12) Glosario y preguntas frecuentes
Glosario
Aliyá
El honor de ser llamado a la Torá para recitar las bendiciones. También significa "subir" — tanto a la mesa de lectura como, metafóricamente, a la Tierra de Israel.
Arón Kodesh (Arca)
El armario donde se guardan los rollos de Torá en la sinagoga. Se coloca de modo que la congregación mire hacia Jerusalén.
Baal Koreh
El lector capacitado de la Torá que canta el texto directamente del rollo.
Bimá
La plataforma elevada o mesa de lectura desde la cual se lee la Torá.
Jevruta
Estudio en pareja — dos personas aprenden un texto juntas mediante la discusión y el debate.
Gabbai
El encargado del servicio que llama a las personas para las aliyot, sigue la lectura y corrige los errores.
Hagbahá / Guililá
Los honores de levantar el rollo abierto para que todos lo vean (Hagbahá) y vestirlo después (Guililá).
Haftarah
Una lectura de los Profetas que sigue a la lectura de la Torá, temáticamente vinculada a la porción o la época del año.
Parashah
Una porción semanal de la Torá.

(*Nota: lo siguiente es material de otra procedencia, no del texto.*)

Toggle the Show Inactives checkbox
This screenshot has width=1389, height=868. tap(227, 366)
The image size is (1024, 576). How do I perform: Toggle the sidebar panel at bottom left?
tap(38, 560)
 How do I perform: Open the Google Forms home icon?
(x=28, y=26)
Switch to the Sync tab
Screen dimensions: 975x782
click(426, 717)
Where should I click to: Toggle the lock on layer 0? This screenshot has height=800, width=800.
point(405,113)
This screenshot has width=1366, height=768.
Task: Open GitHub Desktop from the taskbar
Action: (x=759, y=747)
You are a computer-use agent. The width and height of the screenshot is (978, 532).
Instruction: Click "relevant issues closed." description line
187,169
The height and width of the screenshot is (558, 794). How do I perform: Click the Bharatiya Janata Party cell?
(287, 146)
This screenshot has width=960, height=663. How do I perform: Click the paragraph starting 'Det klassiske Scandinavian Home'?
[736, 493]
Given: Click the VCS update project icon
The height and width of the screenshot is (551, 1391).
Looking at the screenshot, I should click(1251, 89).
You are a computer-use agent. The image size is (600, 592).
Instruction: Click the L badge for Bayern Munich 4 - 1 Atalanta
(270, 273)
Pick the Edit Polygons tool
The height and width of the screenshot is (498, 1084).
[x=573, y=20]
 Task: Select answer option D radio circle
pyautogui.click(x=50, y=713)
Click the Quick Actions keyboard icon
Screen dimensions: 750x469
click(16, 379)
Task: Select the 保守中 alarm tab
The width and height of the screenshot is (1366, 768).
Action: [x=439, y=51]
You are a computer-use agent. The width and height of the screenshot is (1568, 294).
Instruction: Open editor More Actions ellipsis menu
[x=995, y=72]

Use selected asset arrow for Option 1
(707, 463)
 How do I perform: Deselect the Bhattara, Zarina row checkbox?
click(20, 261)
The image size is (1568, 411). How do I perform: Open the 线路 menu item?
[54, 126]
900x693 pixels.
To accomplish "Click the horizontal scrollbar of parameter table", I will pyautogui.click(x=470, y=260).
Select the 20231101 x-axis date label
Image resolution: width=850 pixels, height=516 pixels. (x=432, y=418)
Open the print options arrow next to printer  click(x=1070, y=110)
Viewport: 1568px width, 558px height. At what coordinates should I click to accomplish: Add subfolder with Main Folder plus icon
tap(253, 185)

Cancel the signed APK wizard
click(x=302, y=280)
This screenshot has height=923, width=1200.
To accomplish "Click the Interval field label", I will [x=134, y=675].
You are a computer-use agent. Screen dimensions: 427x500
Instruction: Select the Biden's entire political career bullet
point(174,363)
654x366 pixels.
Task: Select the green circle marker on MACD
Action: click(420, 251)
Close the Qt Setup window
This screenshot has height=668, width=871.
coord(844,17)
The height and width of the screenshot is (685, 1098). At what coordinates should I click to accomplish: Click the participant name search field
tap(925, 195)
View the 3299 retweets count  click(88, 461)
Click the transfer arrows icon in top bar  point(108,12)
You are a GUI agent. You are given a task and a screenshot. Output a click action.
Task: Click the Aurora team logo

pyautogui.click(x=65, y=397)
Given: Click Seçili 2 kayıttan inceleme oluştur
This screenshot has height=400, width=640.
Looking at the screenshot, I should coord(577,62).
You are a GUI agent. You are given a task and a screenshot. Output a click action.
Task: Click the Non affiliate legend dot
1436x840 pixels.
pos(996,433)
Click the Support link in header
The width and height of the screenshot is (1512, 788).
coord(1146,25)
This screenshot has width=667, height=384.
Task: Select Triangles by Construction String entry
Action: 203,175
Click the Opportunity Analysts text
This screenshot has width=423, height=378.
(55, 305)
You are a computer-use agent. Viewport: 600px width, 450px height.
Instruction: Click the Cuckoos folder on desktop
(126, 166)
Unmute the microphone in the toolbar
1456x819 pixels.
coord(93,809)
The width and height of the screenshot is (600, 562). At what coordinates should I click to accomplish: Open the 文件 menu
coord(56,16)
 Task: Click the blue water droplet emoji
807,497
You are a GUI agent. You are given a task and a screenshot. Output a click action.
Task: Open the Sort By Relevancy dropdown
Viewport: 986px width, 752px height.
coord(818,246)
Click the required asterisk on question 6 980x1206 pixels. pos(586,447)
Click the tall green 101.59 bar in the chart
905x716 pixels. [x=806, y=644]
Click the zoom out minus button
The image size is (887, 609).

El ciclo anual contiene aproximadamente 54 parashot.
Sefer Torá
Un rollo de Torá escrito a mano utilizado para la lectura pública.
Sofer
Un escriba capacitado en las leyes y el oficio de escribir textos sagrados a mano.
Tikkun
Un libro de estudio que muestra el texto de la Torá tanto con como sin vocales y cantilación, utilizado para la preparación de la lectura.
Trope / Ta'amei HaMikra
El sistema de cantilación — marcas melódicas que guían el canto de los textos bíblicos.
Yad
Un puntero utilizado para seguir el texto de la Torá durante la lectura, evitando el contacto directo con el pergamino.
Preguntas frecuentes
¿Necesito saber hebreo para asistir a una lectura de la Torá? No. Traducciones, hojas de comentarios y textos transliterados están ampliamente disponibles. Puede seguir los temas y las historias incluso sin entender cada palabra.
¿Pueden asistir visitantes? En la mayoría de las sinagogas, sí. Comuníquese con la sinagoga con antelación para preguntar sobre horarios, código de vestimenta y cualquier costumbre específica.
¿Cuánto dura el servicio de la Torá? La parte de lectura de la Torá del servicio generalmente toma entre 30 y 60 minutos en la mañana del Shabat, dependiendo de la extensión de la porción y el ritmo de la comunidad.
¿Puedo aprender a leer la Torá siendo adulto? Por supuesto. Muchos adultos aprenden a leer la Torá por primera vez, a menudo para una ocasión especial como un Bar/Bat Mitzvá de adultos o un cumpleaños significativo. Hay maestros, clases y herramientas digitales ampliamente disponibles.
¿Por dónde debería empezar a aprender? Pruebe con una clase semanal de Parashah, una edición de estudio de la Torá con comentarios o una herramienta de tikkun en línea. La constancia importa más que la velocidad — incluso estudiar unos pocos versículos cada semana genera familiaridad con el tiempo.